I have never been so shocked and taken aback as I was last year when my husband Rickey was diagnosed with cancer. We never saw it coming. I think this experience opened my eyes to how short this life really is. Rickey and I cried many tears thinking about “where did the past 25 years go?” All of a sudden it seemed like all of those years we had together were gone. Truly, life is a vapor. This made me realize that the most important things in life are making wonderful memories with my family and to try more than ever to make every day count for the Lord. I don’t worry about the same things as I did before. I don’t sweat the small things as much either. The things I took for granted in the past are the very things I appreciate more now. Living each day to the fullest has become our focus and life is so much more happy now that Rickey is cancer free!

Our prayer from the beginning has been for the Lord to find us faithful through it all. We are blessed beyond measure!

My daddy died suddenly of a heart attack at the age of 50. I was 20 and my little brother was 16. We were a blessed family of four and without warning, life happened and it shook me to my core. I was always nostalgic and loved making memories, but after Daddy’s death, it was even more important to me to make every day count.

When Jeff and I started traveling as a couple, we decided to do it a little differently than our parents before us. Instead of driving from home straight to a date and then on to the next, we would scope out opportunities to “see the world.”
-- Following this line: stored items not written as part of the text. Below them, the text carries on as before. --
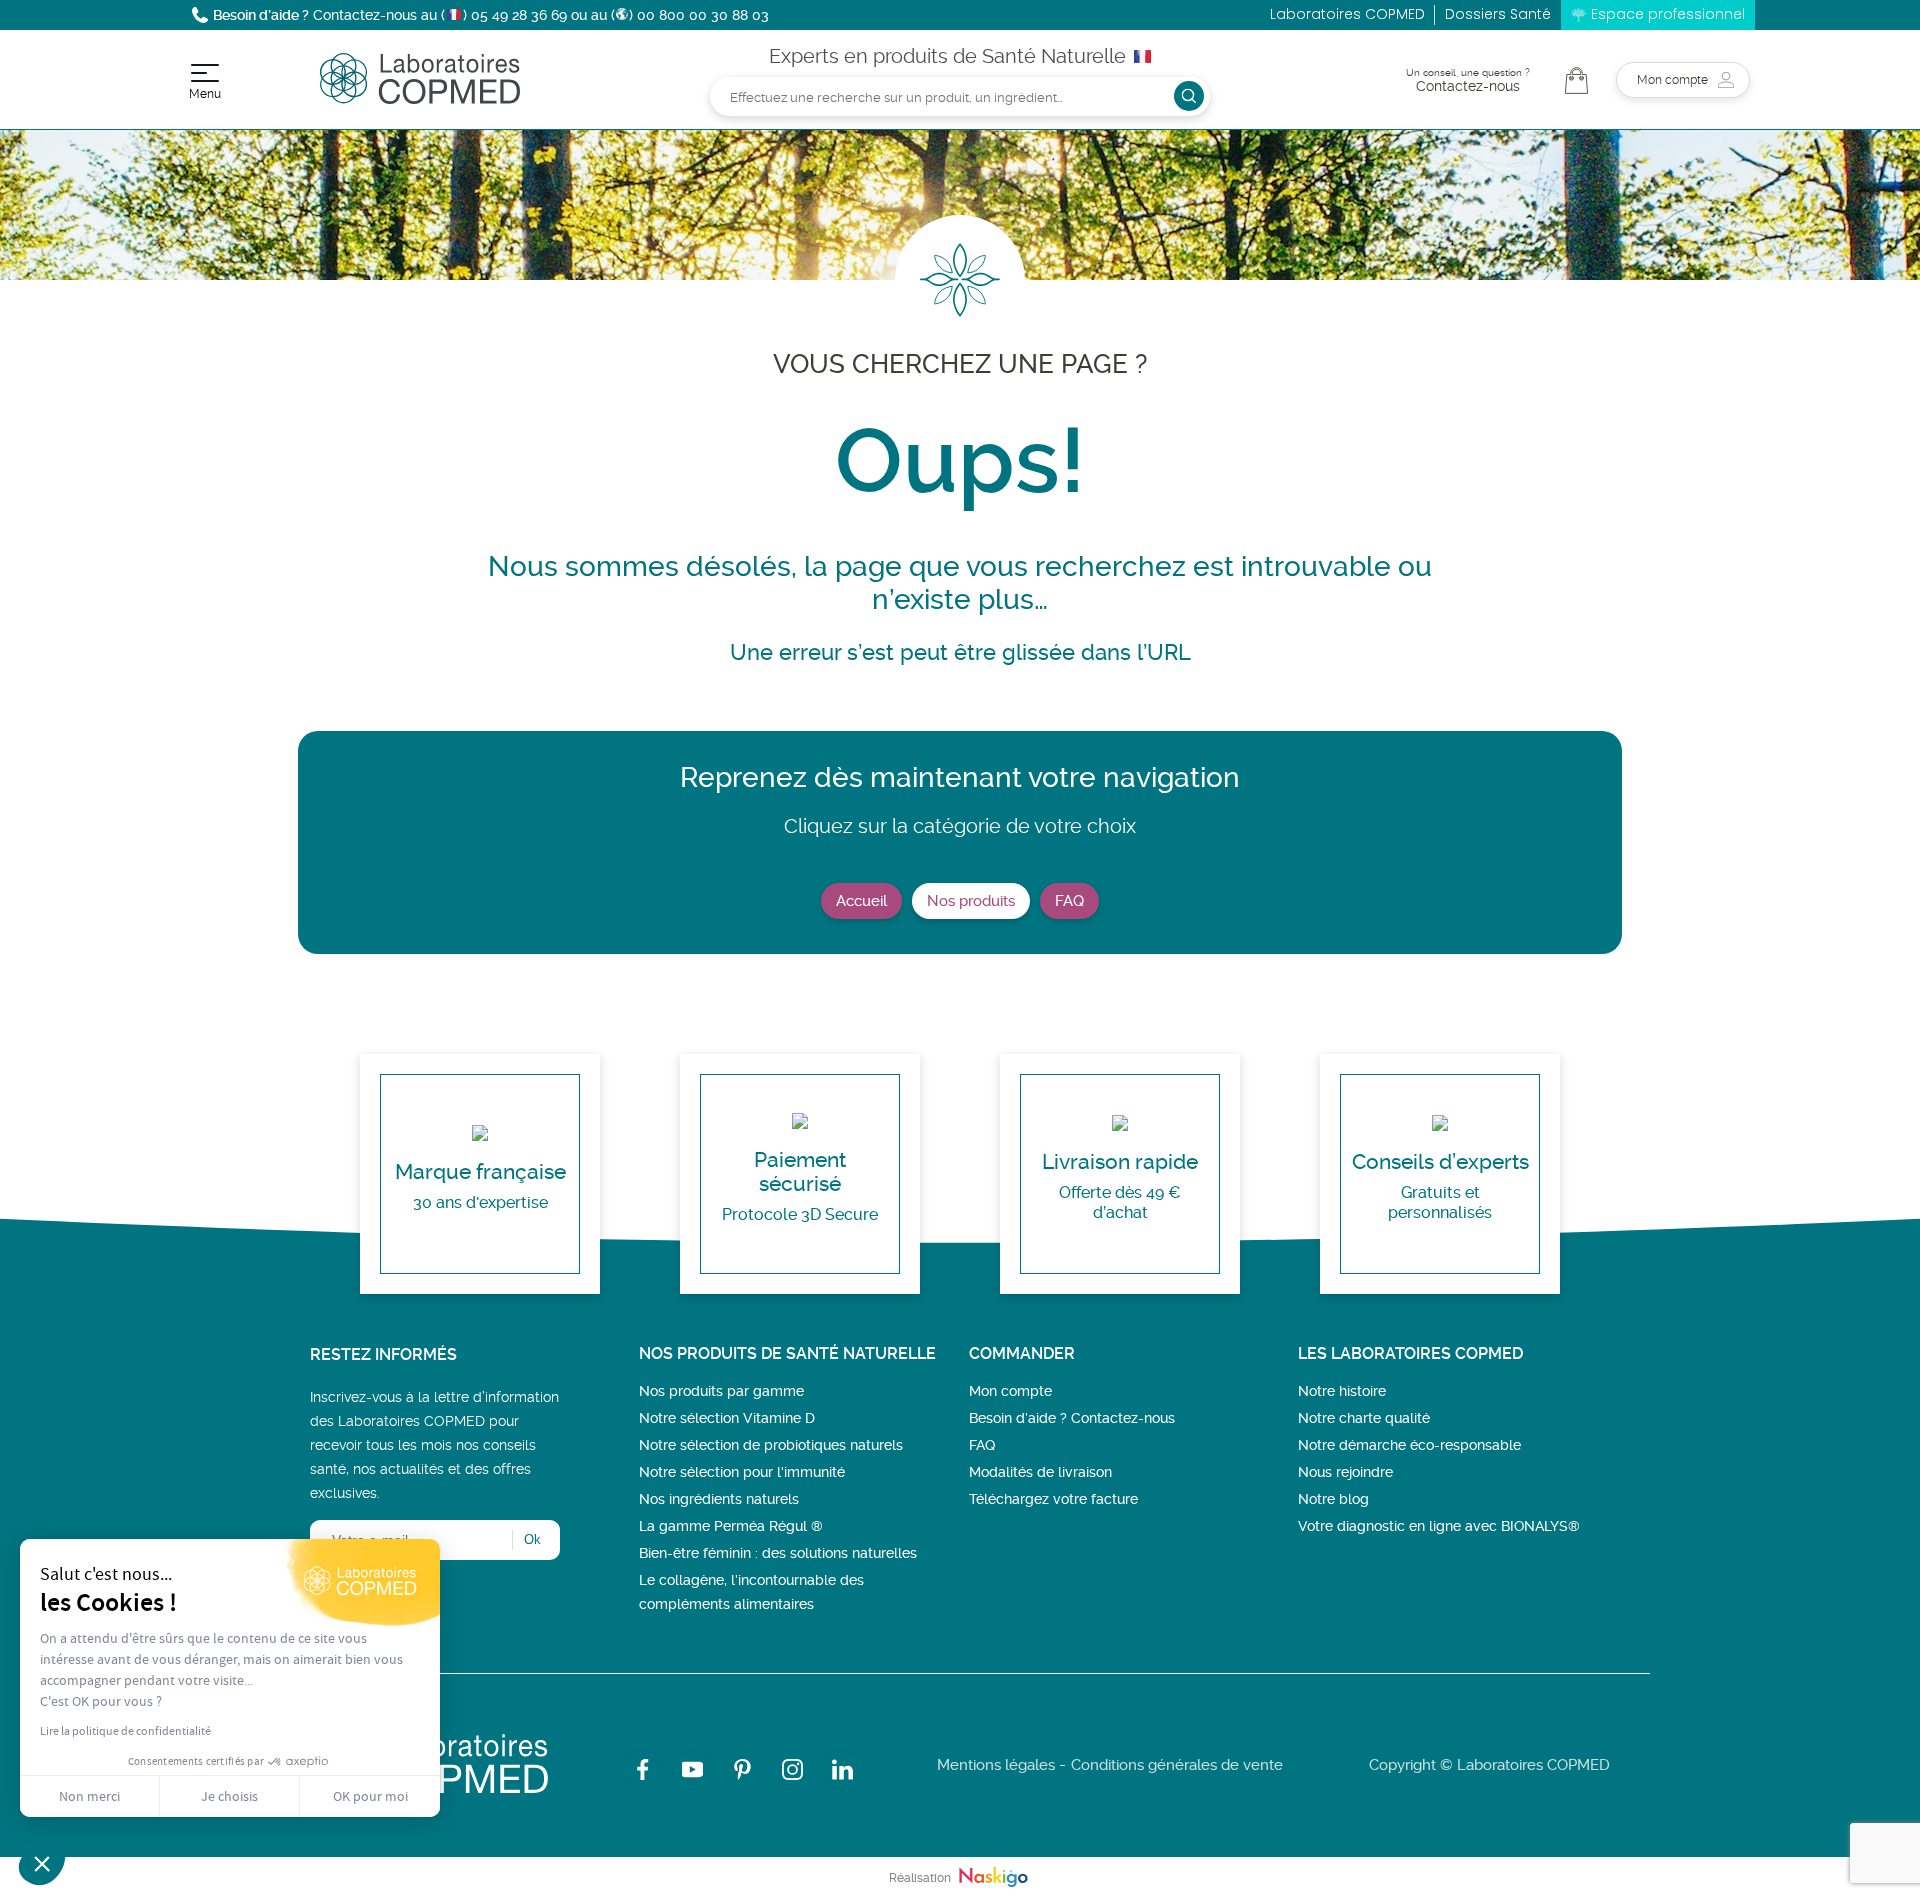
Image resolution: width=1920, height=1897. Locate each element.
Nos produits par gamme (721, 1391)
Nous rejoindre (1345, 1472)
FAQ (1069, 901)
When we were in Florida, we always stopped by to see Mickey! On our West Coast tours, we walked the rim of the Grand Canyon or caught a couple of shows in Vegas. We’ve seen the San Francisco Bay and the Seattle Space Needle, been mesmerized by the glaciers in Alaska, relaxed in a cabin in Lake Tahoe and scaled the Hyatt overlooking Times Square. We’ve shopped from L.A. to NYC, and

walked beaches in Virginia, South Carolina, North Carolina, Georgia, Florida and California. We rode horses in Alabama, slid the slides in Branson, Missouri, dropped our jaws at several Broadway musicals and explored caves in Meramec Caverns, all courtesy of the travel involved with our job. In addition to exploring the U.S., we’ve also made time to enjoy Mexico, Canada, many Caribbean islands, England, Ireland, France, Norway, Amsterdam, Germany, Italy, Australia and South Africa.

We’ve taught our children to explore and enjoy life every opportunity they have. Most of our explorations have cost very little money, yet have given us priceless memories. On one of our new songs from our latest project, Small Town, the song “My Wave” written by Jimmy Yeary and Ben Hayslip explains it best:
I did everything I wanted to
Chased every dream and made it come true
Treated every breath that I was given like a
Precious gift sent from heaven
And when the water’s all behind me
I wanna know with everything inside me
I couldn’t have done any more
I wanna raise my hands up high
When my wave hits the shore.
We all get 24- hour increments. It’s up to us to make the days count!